Not unexpectedly, as we approach the July 1 date for the launching of Israel’s plan to annex West Bank settlement areas – technically it involves replacing Israeli military law with Israeli civil law in West Bank settlement areas – the long knives are coming out.

A number of leading Democrats in the House and Senate, including some erstwhile supporters of Israel, sent letters to Prime Minister Benjamin Netanayahu and Deputy Prime Minister Benny Gantz decrying what they say is an abandonment of the longtime U.S. goal of a negotiated “two-state solution” between Israel and the Palestinians as the only way to achieve peace.


They warn that annexation will strain relations between the U.S. and Israel. Arab spokesmen, Palestinian leaders, and EU officials are claiming that a Palestinian state will be rendered impossible if Israel gets what it wants without negotiations.

As a matter of logic, the Democrats’ position is hard to fathom. It’s the American government that proposed annexation. But the Resistance has advanced stranger arguments in the past.

More perplexing is the position of Arab spokesmen since the very same Trump Plan that envisions annexation explicitly calls for the establishment of a Palestinian state on non-settlement West Bank land currently administered by the PA but under the overall control of Israel.

In fact, Israel’s commitment to negotiations with the Palestinians to bring this about is a condition for continued American support for annexation. To be sure, they may not like the idea that they have no leverage over Israel regarding settlement areas, but that ship has already sailed.

Interestingly, all the annexation critics conveniently neglect to note that the Trump proposal effectively reflects President Obama’s insistence that “the borders of Israel and Palestine should be based on the 1967 lines with mutually agreed swaps.” (The 1967 lines refers to the 1949 armistice lines.) The only difference is that Trump seems to be taking Israel’s side while Obama seemed to take the Palestinians’ side.

By setting the starting point at a time when Jordan controlled the disputed lands, Obama placed the Palestinians in the catbird seat with presumptive rights and ignored Israel’s Biblical and historical claims. Israel was relegated to the role of a petitioner seeking alms from the Palestinians despite the lopsided military situation in Israel’s favor. Yet, none of the annexation opponents said a word about the Obama affront to Israel. Indeed, some of them applauded Obama at the time.

So let’s not agonize about the plight of the Palestinians. If they want to move forward, the road is clear.

Finally, if anyone thinks annexation is short-sighted and would effectively end Israel’s growing relations with parts of the Arab world, we would suggest, as required reading, a remarkable op-ed by United Arab Emirates’s ambassador to the U.S., Yousef Al Otaiba, in Yediot Aharonot.

Although he echoes the warnings of diplomatic setbacks and violent reactions, he also paints an almost idyllic picture of what Israel and its Arab neighbors have to offer each other, suggesting that the opportunity of future cooperation would be a terrible thing to squander.

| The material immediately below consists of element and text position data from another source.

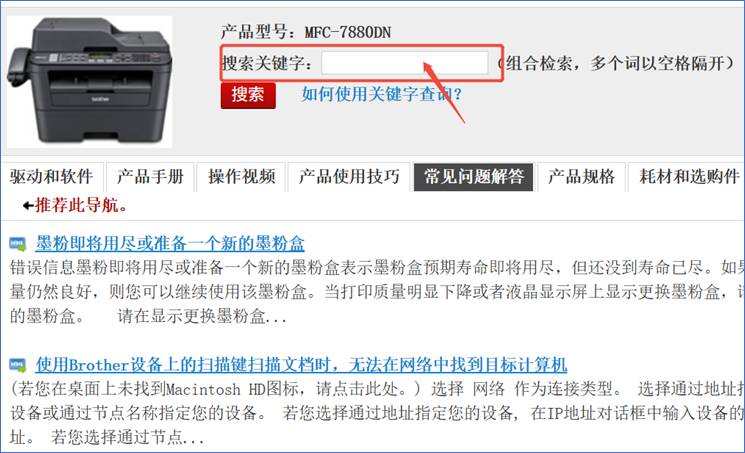Select the 常见问题解答 tab
This screenshot has width=745, height=453.
pos(473,177)
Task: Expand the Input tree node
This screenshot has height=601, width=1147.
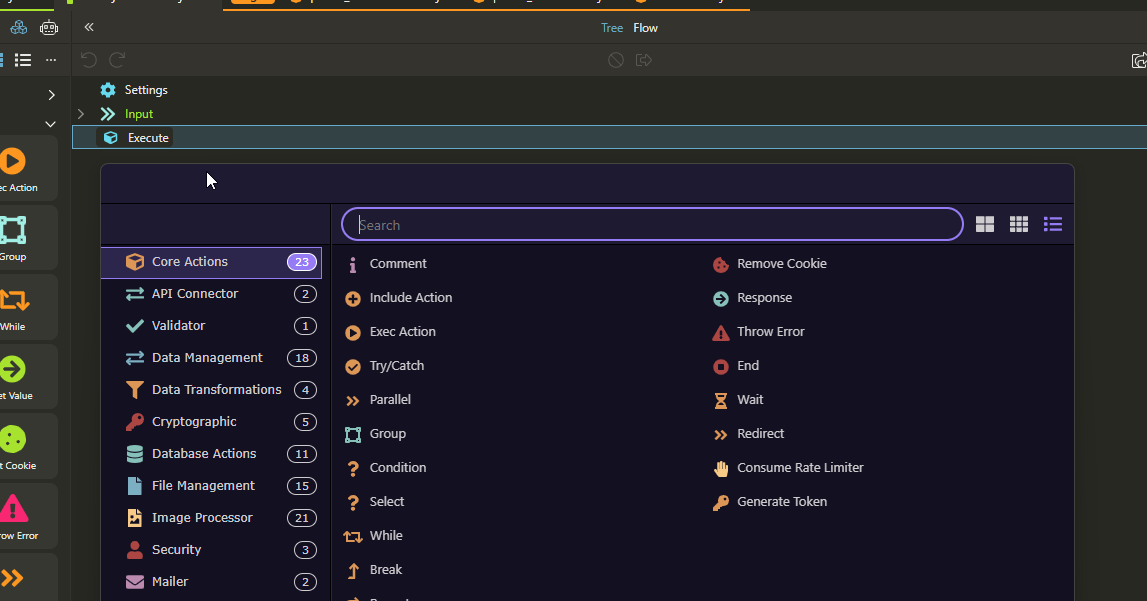Action: 81,114
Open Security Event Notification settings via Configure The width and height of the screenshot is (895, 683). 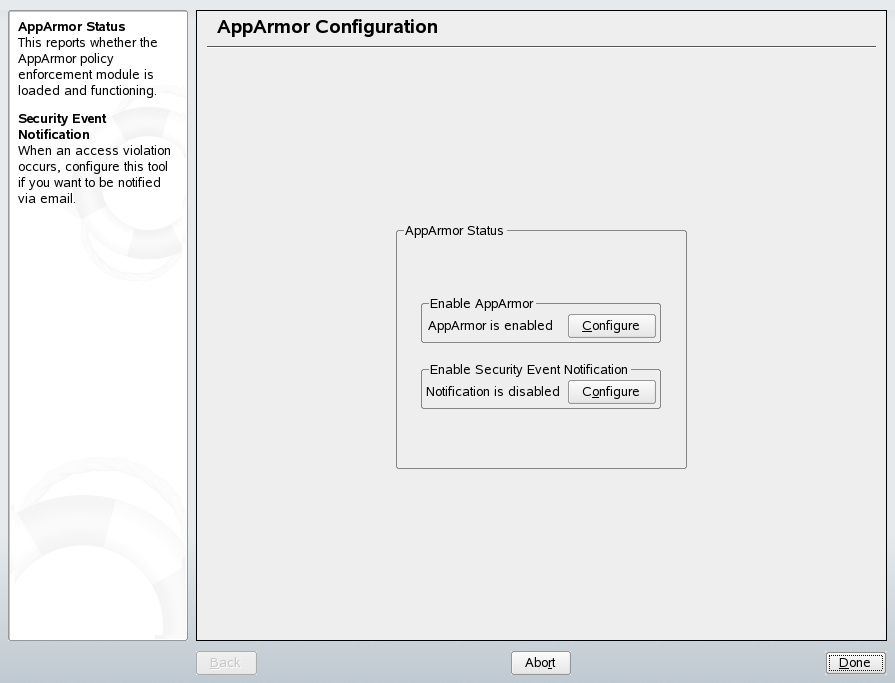point(611,391)
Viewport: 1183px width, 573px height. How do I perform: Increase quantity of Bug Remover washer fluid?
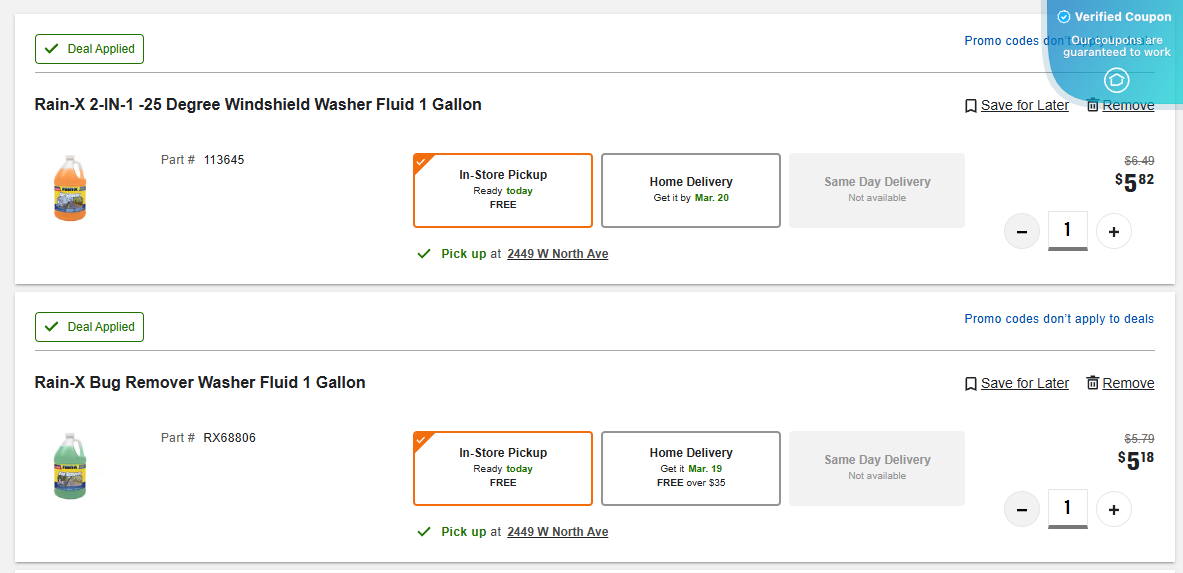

Nation-states act according to their perceptions of national interest. One cannot read Al Otaiba’s piece without appreciating that his real message is that the die is already cast for future relations between Israel and the Arab world, especially in a region where a predatory Iran seeks to dominate.

It is not for nothing that, according to The Jerusalem Post, several Palestinian factions, including Hamas and Palestinian Islamic Jihad, strongly condemned Al Otaiba’s statements, accusing him of “beseeching” Israel to normalize its relations with the Arab states.

Of course we are reminded of President Reagan’s admonition to “trust but also verify.” But it seems that, for now, annexation will not be the problem some say it will be.